Assignment: Every line in the data below that includes "Given" belongs in the answer, copied as it stands.

*** Opening of The input ***

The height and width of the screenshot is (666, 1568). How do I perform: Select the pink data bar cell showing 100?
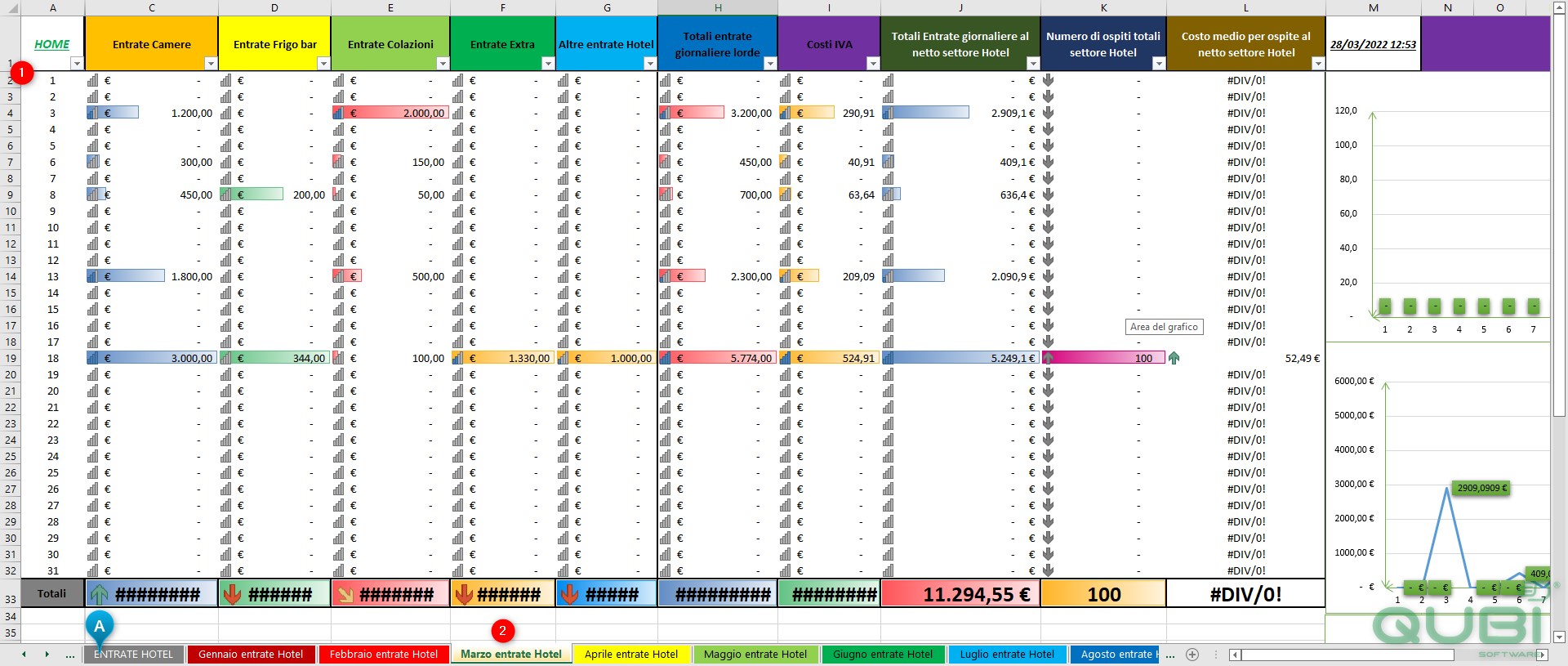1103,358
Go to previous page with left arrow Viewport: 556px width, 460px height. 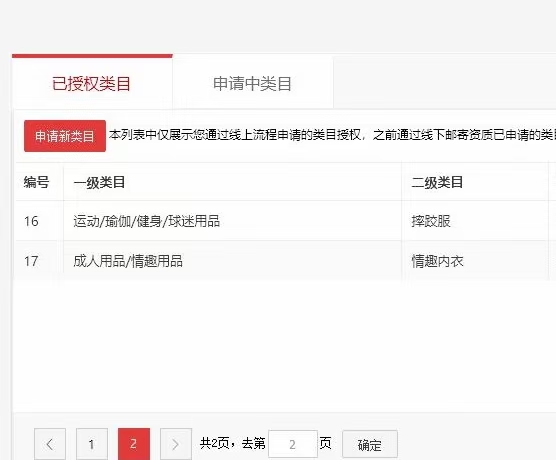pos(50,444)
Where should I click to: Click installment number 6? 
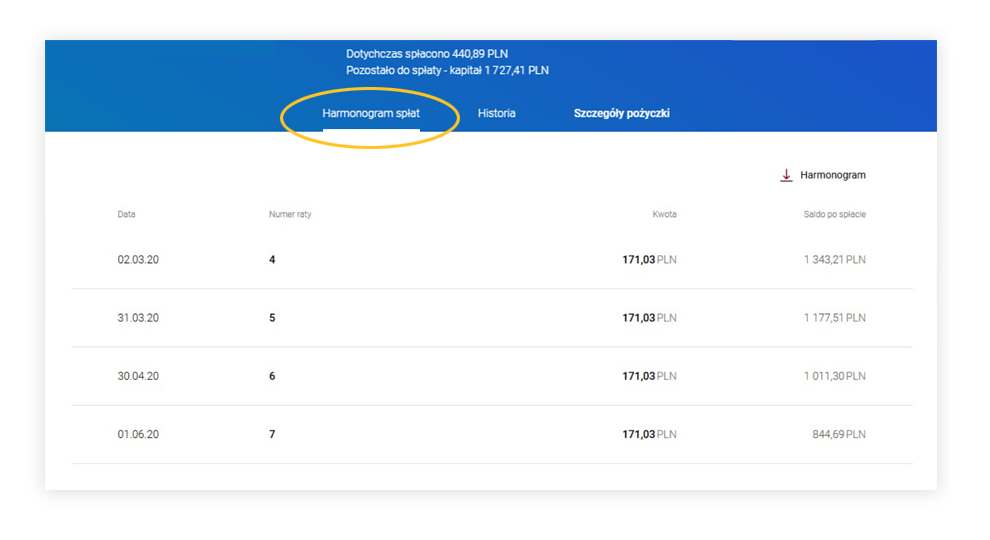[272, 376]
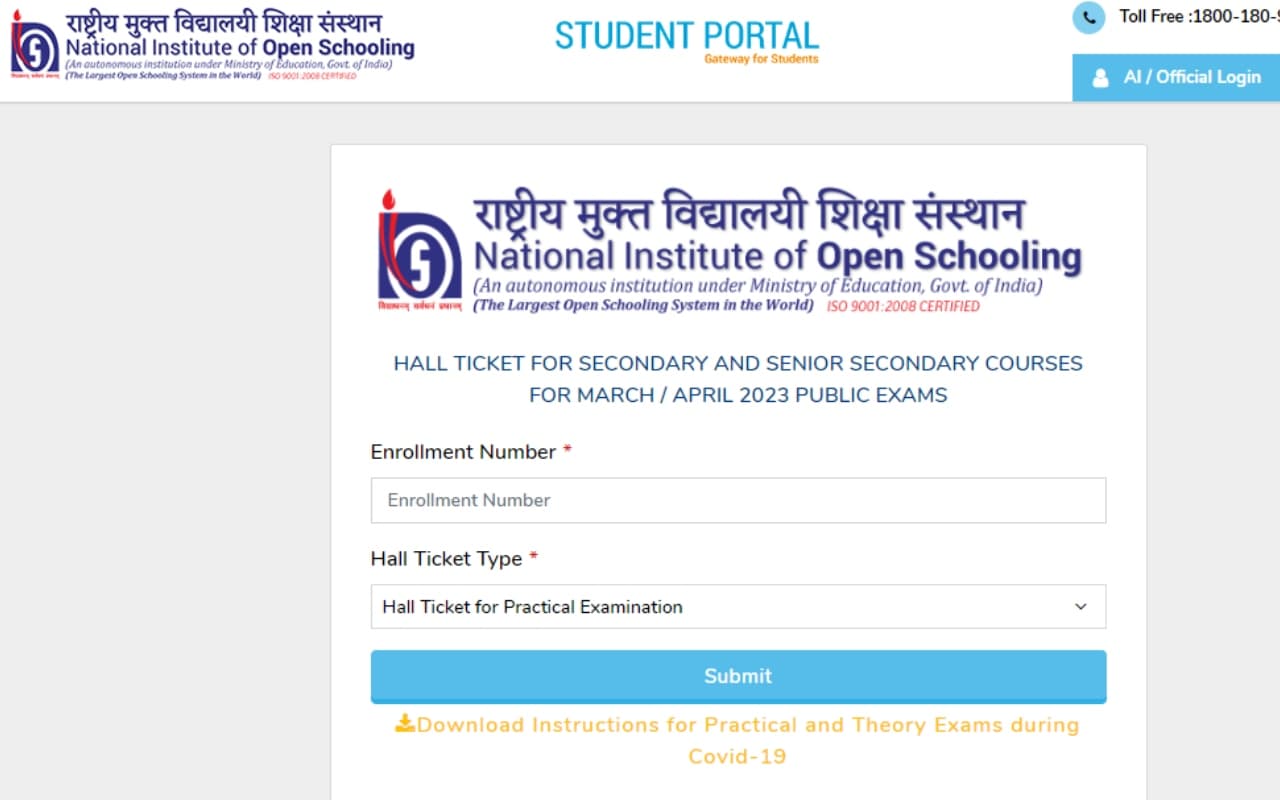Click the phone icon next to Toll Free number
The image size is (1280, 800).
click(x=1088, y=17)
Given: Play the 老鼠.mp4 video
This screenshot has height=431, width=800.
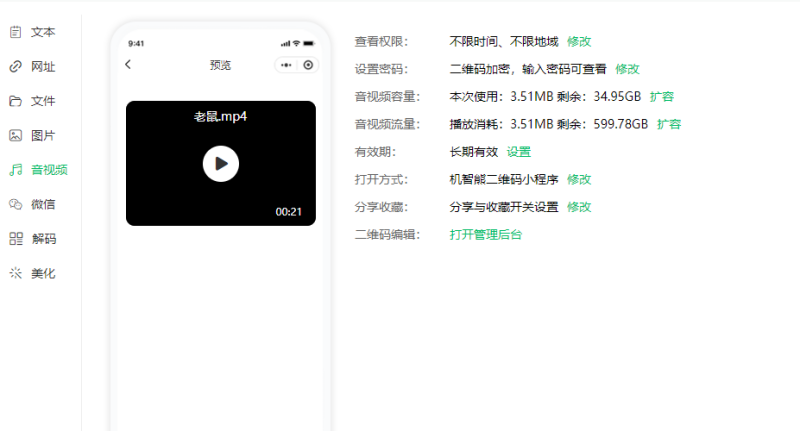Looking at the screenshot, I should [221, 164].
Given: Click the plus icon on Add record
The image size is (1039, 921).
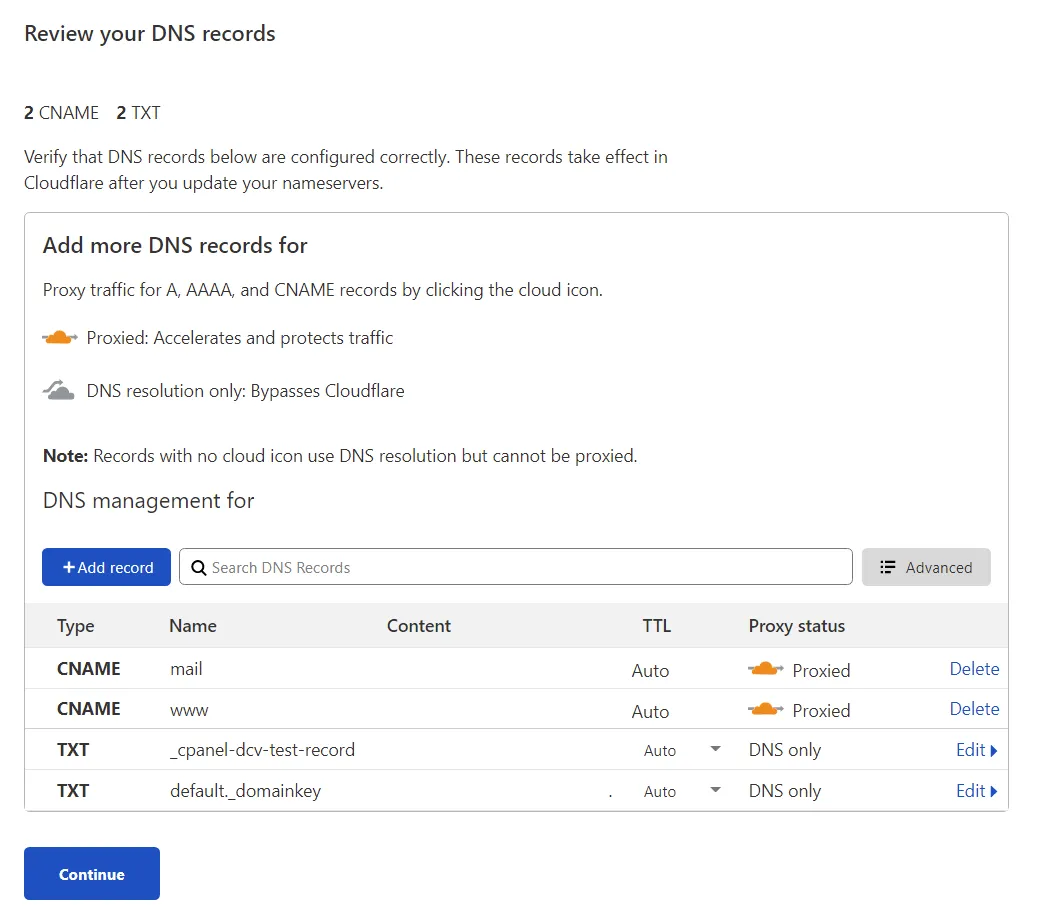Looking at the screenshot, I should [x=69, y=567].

*** Close of The input ***
*** Opening of The input ***

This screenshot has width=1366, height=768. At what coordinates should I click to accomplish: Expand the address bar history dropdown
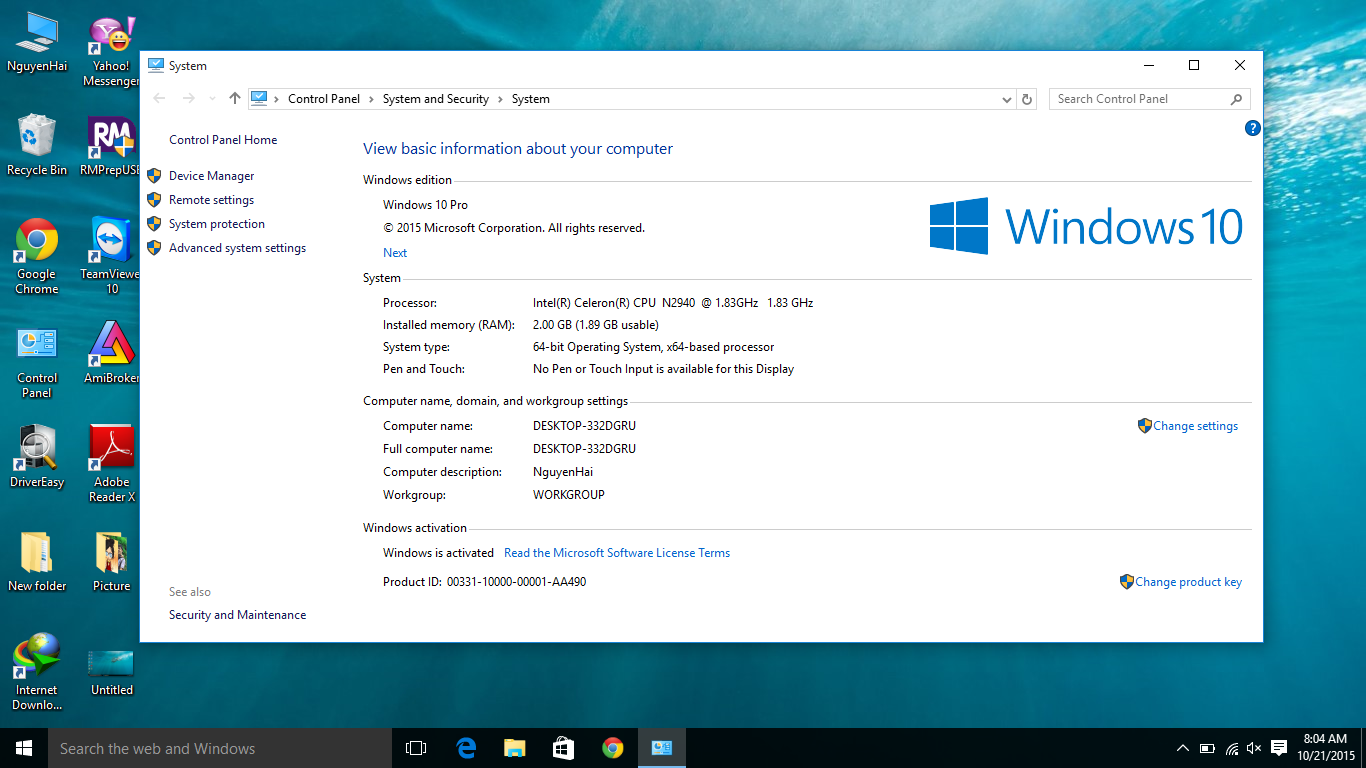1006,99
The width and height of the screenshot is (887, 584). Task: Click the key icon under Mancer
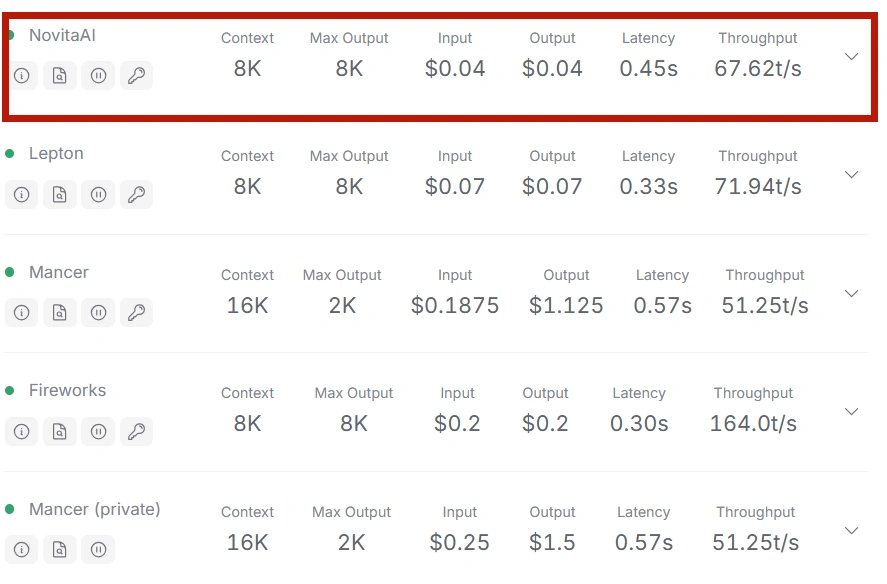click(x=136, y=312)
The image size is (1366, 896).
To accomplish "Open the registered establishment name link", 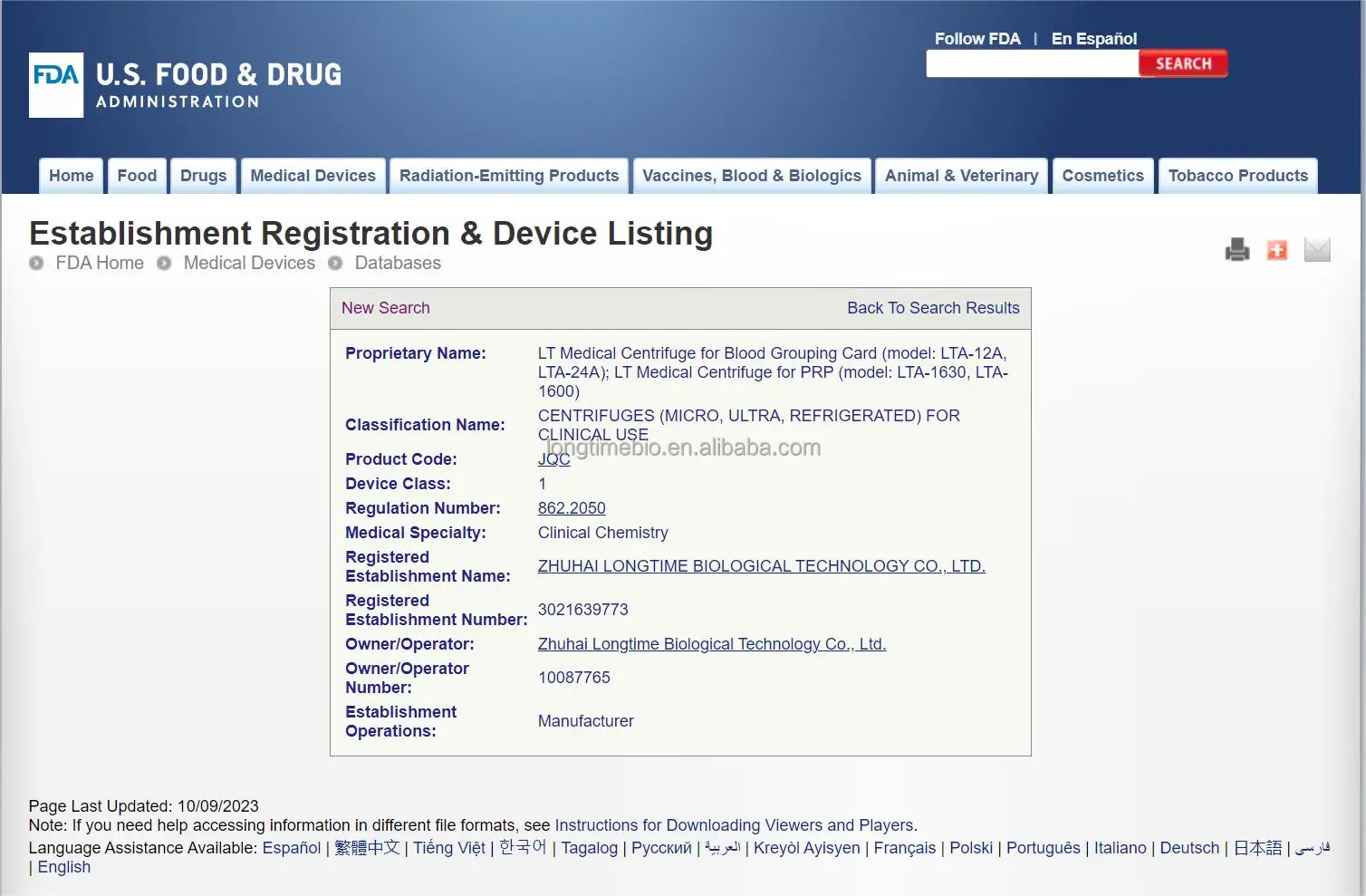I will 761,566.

*** Close of The input ***

Answer space:
Given: Play the 老鼠.mp4 video
Given: Click the plus icon on Add record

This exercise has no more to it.